Sometime in the late 1970’s the San Francisco Bay Area became the birthplace of a social movement called The Food Conspiracy. The name described a collaborative spirit of resistance that brought neighbors together to move their financial support away from institutions whose values did not reflect their own. Their act of resistance was to pool their resources in order to purchase food directly from independent farmers and small distributors. The conspiracy began by establishing a list of essential goods and then encouraged members to volunteer for specific roles retrieving them from local farms or markets, or hosting distribution outposts in their basement or garage.

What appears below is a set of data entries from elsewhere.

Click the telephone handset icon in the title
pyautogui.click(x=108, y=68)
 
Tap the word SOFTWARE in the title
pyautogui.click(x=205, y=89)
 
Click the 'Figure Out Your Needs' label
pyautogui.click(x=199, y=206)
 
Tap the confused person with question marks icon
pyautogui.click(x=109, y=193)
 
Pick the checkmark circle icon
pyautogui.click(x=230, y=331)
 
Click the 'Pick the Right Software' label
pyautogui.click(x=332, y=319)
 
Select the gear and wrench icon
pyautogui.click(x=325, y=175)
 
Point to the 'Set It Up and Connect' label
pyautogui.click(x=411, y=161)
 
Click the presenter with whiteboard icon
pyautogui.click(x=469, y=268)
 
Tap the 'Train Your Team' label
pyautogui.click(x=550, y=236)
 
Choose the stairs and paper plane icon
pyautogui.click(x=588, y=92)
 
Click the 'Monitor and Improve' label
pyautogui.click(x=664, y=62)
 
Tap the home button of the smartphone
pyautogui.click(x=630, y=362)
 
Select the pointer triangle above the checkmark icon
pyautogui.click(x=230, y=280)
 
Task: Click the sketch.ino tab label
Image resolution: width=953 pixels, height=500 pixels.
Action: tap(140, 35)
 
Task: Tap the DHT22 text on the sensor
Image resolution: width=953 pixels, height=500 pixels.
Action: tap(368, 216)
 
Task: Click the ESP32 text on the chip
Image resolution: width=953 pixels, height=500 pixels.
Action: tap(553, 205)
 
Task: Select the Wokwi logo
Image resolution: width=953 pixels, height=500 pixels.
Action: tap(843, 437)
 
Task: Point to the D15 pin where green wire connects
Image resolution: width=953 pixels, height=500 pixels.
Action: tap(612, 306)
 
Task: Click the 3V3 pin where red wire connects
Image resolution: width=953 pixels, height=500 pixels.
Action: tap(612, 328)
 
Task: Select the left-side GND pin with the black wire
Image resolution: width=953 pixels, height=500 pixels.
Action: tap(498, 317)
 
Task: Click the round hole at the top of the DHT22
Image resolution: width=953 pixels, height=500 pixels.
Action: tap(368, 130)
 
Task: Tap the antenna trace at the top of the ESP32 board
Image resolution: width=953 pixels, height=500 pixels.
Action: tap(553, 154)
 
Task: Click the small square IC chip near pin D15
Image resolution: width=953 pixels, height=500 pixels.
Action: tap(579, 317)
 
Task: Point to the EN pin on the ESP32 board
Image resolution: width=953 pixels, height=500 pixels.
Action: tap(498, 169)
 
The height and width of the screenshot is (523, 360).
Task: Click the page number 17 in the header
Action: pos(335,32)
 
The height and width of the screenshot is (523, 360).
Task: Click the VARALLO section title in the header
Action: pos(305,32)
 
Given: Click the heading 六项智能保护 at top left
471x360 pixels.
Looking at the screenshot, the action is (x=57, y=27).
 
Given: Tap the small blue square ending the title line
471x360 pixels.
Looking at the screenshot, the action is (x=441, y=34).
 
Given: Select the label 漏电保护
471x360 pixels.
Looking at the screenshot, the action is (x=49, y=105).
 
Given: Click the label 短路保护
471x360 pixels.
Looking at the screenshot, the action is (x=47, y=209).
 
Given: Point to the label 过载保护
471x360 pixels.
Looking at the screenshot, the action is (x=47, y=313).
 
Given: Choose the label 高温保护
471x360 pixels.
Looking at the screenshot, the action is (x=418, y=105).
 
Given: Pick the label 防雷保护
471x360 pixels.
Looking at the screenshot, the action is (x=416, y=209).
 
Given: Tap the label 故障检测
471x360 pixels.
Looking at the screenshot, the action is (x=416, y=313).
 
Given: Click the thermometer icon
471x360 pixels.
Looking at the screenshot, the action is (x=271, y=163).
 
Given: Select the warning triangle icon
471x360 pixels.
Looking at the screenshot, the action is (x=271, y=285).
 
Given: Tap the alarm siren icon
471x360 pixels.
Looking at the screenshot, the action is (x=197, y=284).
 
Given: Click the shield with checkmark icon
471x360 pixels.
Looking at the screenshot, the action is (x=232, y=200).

The Food Conspiracy was the philosophical forbear of the Farm to Table movement which despite its influence on upscale menus, still has tenuous roots in the broader American culinary consciousness.

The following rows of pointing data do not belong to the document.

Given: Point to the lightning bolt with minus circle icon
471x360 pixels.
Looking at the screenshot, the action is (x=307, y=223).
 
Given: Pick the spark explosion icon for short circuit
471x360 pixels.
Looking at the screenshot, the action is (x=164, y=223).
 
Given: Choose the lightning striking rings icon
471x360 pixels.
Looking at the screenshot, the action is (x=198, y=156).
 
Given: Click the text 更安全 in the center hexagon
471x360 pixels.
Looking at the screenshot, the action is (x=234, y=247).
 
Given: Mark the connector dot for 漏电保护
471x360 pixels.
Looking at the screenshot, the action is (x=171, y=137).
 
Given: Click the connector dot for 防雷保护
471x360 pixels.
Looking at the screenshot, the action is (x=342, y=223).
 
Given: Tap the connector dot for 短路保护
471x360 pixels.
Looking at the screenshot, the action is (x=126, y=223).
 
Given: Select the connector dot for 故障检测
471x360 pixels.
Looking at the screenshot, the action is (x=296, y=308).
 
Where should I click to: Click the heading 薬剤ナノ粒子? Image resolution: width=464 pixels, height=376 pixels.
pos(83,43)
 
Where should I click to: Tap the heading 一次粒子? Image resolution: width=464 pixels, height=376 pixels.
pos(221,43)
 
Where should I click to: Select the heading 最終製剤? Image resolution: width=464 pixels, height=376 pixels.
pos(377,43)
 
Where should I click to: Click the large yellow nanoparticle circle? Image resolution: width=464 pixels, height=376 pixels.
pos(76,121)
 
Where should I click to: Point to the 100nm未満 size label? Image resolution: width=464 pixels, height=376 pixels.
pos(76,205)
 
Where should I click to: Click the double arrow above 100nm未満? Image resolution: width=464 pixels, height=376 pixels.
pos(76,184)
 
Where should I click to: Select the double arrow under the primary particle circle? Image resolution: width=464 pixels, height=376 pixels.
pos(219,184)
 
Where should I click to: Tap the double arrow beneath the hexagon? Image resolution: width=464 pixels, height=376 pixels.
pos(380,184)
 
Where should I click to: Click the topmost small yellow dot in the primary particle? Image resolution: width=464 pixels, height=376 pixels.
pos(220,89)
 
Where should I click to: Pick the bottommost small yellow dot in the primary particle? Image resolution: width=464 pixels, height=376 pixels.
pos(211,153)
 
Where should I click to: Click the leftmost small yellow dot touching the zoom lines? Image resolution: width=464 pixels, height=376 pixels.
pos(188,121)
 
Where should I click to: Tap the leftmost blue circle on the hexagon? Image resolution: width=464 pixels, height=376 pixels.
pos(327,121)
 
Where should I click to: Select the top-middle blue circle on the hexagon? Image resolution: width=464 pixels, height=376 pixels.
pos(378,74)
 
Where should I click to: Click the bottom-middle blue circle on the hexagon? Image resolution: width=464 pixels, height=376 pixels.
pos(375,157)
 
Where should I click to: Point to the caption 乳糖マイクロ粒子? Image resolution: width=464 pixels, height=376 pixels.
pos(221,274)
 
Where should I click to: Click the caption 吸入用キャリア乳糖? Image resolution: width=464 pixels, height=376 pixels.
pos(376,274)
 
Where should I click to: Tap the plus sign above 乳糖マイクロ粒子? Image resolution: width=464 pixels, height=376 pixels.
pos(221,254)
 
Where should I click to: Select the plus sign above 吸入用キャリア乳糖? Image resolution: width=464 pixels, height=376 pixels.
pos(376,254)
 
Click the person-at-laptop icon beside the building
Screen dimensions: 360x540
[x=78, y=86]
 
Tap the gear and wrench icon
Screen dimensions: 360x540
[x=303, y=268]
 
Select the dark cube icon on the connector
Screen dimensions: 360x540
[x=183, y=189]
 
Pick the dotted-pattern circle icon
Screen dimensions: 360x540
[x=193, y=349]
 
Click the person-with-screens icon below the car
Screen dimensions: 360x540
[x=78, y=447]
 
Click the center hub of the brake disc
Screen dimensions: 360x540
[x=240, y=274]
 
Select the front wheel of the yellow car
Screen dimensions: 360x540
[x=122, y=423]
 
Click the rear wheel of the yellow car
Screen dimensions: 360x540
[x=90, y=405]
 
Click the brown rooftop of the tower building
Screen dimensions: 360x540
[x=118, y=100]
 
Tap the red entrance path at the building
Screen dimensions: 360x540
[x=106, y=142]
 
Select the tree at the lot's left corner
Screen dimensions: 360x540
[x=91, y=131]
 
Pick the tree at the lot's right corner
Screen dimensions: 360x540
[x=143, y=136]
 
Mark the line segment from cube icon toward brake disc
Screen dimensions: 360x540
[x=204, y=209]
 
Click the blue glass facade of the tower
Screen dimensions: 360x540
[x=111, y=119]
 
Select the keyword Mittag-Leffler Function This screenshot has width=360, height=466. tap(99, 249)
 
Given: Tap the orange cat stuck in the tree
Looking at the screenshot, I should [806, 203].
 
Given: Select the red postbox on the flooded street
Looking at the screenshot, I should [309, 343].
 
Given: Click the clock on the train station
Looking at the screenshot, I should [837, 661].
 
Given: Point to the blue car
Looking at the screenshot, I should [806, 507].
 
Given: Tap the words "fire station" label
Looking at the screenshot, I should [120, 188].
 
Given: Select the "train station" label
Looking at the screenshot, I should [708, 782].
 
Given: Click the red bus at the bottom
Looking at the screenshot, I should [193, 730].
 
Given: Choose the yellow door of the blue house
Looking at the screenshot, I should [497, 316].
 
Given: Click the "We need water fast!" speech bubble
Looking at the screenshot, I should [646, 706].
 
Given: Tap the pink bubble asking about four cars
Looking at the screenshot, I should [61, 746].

While many early San Francisco food conspirators went on to establish longstanding food-cooperatives and organic markets, many have disappeared to be replaced by corporate-owned franchises and only a few stalwart members of the original movement actually remain. Among them include Other Avenues Cooperative in the Outer Sunset district which opened in 1974, and Rainbow Grocery in the Mission district, which began as a bulk food-buying program for a local Ashram.
The idea of using collective locally-organized food sourcing and distribution as a means of community organizing and political education remains more important today than ever, especially among growing numbers of disadvantaged and disenfranchised urban dwellers.